You love visual abundance along with organizational abundance (micro solutions). You prefer to see your everyday used items and you need really functional storage or you tend to pile items until you can put them away “properly”. Bees are very visual and tend to be perfectionists. Learn more here
Learning about this organizational type, I was able to see why past efforts into creating a tidy office had failed – I need to see all items that I use on a daily (or weekly) basis, or I tend to forget about the task or lose the item. Also, as a perfectionist, I often wait until I have the chance to organize it perfectly. Of course, that chance never comes and things end up in piles everywhere.
I love micro-organization. Unlike Laura’s Butterfly organization, once things are stored in that clear container, I tend to organize further inside it.
But this is also my downfall. I can organize any kind of collection, drawer, closet… but I often get overwhelmed. I learned through the clutter bug quiz that I needed to take a two-step approach to organizing. The first step is macro organization – putting items in general categories; the second step is micro-organizing each category.
I also learned that I need to see items. The switch to storing stuff in open shelves, clear containers and clear drawers was amazingly helpful – I finally felt like items were organized rather than stuffed in a box to be forgotten.
Applying this to planner style, it makes sense that I’ve found the Hobonichi Cousin to be most helpful – I can lay out information in several ways in this planner while keeping with my macro- and micro-orginizing routine.
As a note, I’m using a mostly blank planner. 2020 and 2021 have been bad years for filling in planners…
Near the front of the planner is a spread with 6 months to two pages. At the beginning of the year, I fill this up with holidays, birthdays, pen shows – any event that takes place over one full day or longer. This helps to give an overview of large chunks of time and I use it heavily when trying to see when we have time for trips or vacations.
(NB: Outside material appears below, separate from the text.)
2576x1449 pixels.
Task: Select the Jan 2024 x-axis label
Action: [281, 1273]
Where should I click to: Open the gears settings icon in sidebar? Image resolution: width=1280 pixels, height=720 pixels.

The planner has plenty of space on the 2 page monthly spread to keep track of the schedules of my family of 6 – I use a multi-color pen to give each person a separate color. The monthly page is where I keep things as neat as possible so it remains easy to read.
The weekly spread in the Hobonichi Cousin is one item that I have found lacking in most other planners. During the school year, seeing activities over a full week allows us to plan carpools, work schedules, meal lists and other acts of juggling.
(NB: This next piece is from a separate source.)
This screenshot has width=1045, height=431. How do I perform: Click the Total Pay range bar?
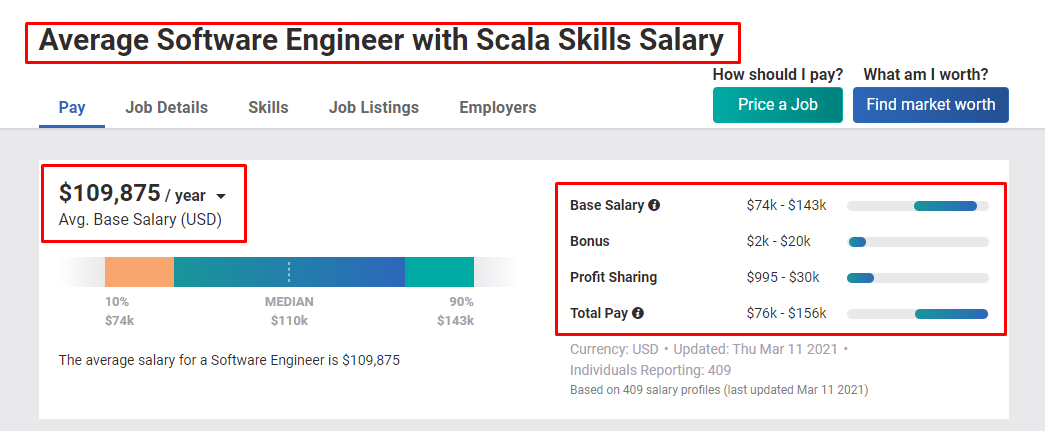[x=918, y=314]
I use the A5 sized daily page to jot down notes, make lists or doodle. One of my favorite tricks is to keep Post-It notes nearby and stick them on the correct date when I can.
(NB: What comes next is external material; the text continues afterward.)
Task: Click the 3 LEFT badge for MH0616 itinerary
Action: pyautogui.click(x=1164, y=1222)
When I’ve used planners that only include a monthly spread, I haven’t had room for all the details needed. Planners without a weekly spread get too cluttered when planning out meals and those without a yearly spread have me planning a family trip too close to a pen show! Chaos. This planner lets me put everything in daily pages, organize it neatly for the monthly pages, keep track of the big picture with a yearly spread, and juggle the flow of life with the weekly spread. I can see everything and keep it all in one place and by placing paper clips on each layout, I can quickly flip back and forth between the spreads.
I hope this helps any fellow Bees out there!
3 comments / Add your comment below
On the quiz, I came out a bee, but after reading Laura’s post, I think I’m really more a butterfly. On the other hand, I sure would love to stack my ink bottles like yours! They look gorgeous!
I discovered I’m a Bee too — spot on! Coincidentally I also fell into the Hobonichi Cousin full speed in 2020. I love it! Monthly is for schedules, appointments, and book tracking. Weekly is time blocking and tracking daily activities. Daily is everything else — I make boxes on the upper left to write down sleep, yoga, reading, and dinner; upper right is my to-do/done list; and the bottom is notes, quotes, inks and pens and randomness, because there is room for it all. And don’t get me started on the ink-friendly paper — I know we’re on the same page with that (pun intended!).
On the article that talks about what the cricket person would use, it says that you use multiple planners. May I ask what other planners you do you use?